L’Empereur n’a paru que pour le dîner, toujours combattant son assoupissement ; il s’est retiré presque aussitôt.

Comme il était de fort bonne heure, il m’a fait demander après s’être mis au lit, et m’a retenu près d’une heure, causant sur divers objets.

La conversation a conduit à Louis XVI, à la reine, à madame Élisabeth, à leur martyre, etc. L’Empereur me demandait ce que j’avais connu du roi et de la reine, ce qu’ils m’avaient dit lors de ma présentation, etc., etc. Les formes, les circonstances étaient les mêmes, disais-je, que celles qui avaient été adoptées pour lui sous l’empire. Quant au caractère, je disais qu’en général on avait été d’accord que la reine avait trompé l’attente publique ; qu’elle avait fait croire, dès les premiers instants de l’orage, à de grands talents, à beaucoup d’énergie, et qu’elle n’avait ensuite montré rien de tout cela. Quant au roi, je me contentais de rendre à l’Empereur l’opinion de M. Bertrand de Molleville, que j’avais beaucoup connu, et qui avait été son ministre de la marine au plus fort de la crise. Il lui reconnaissait une instruction peu commune, un jugement très sain, des intentions excellentes ; mais tout finissait là, et il ne manquait jamais de se noyer ensuite dans la multiplicité des conseils qu’il sollicitait, aussi bien que dans l’irrésolution et les vices de leur exécution.

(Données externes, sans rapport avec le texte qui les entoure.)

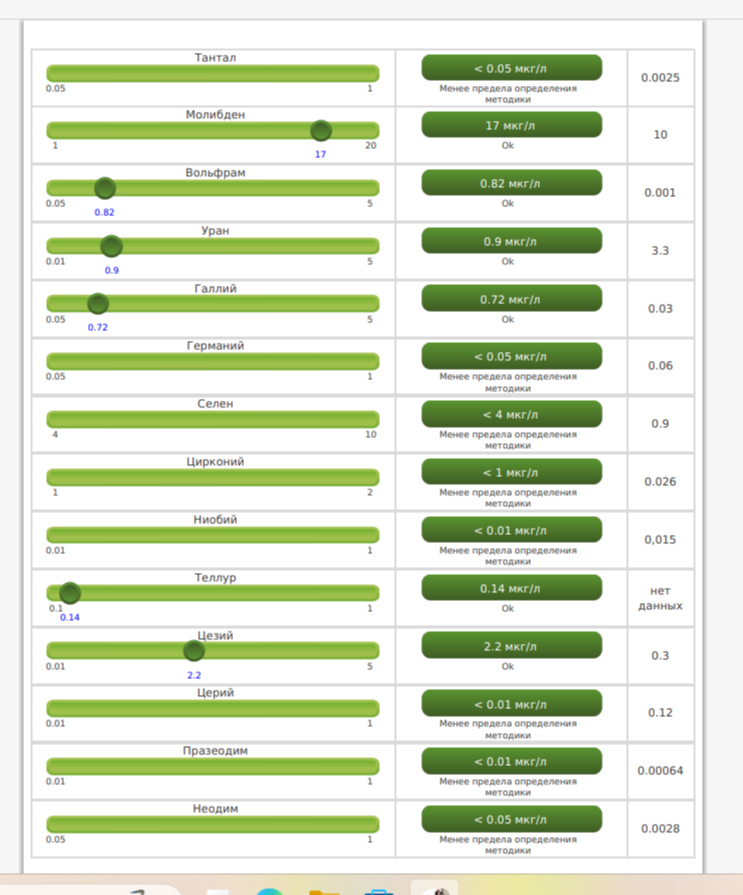
Task: Click the Тантал slider track
Action: [212, 73]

L’Empereur a répondu à son tour par le portrait de la reine, fourni par madame Campan, qui, disait-il, ayant été sa confidente, et lui ayant porté beaucoup de zèle, d’affection et de fidélité, avait beaucoup de choses à dire, et méritait d’être considérée comme une bonne autorité. Madame Campan, ajoutait-il, l’avait souvent entretenu des plus petits détails de la vie privée de la reine, et il en a raconté une foule de choses toutes venues de cette source.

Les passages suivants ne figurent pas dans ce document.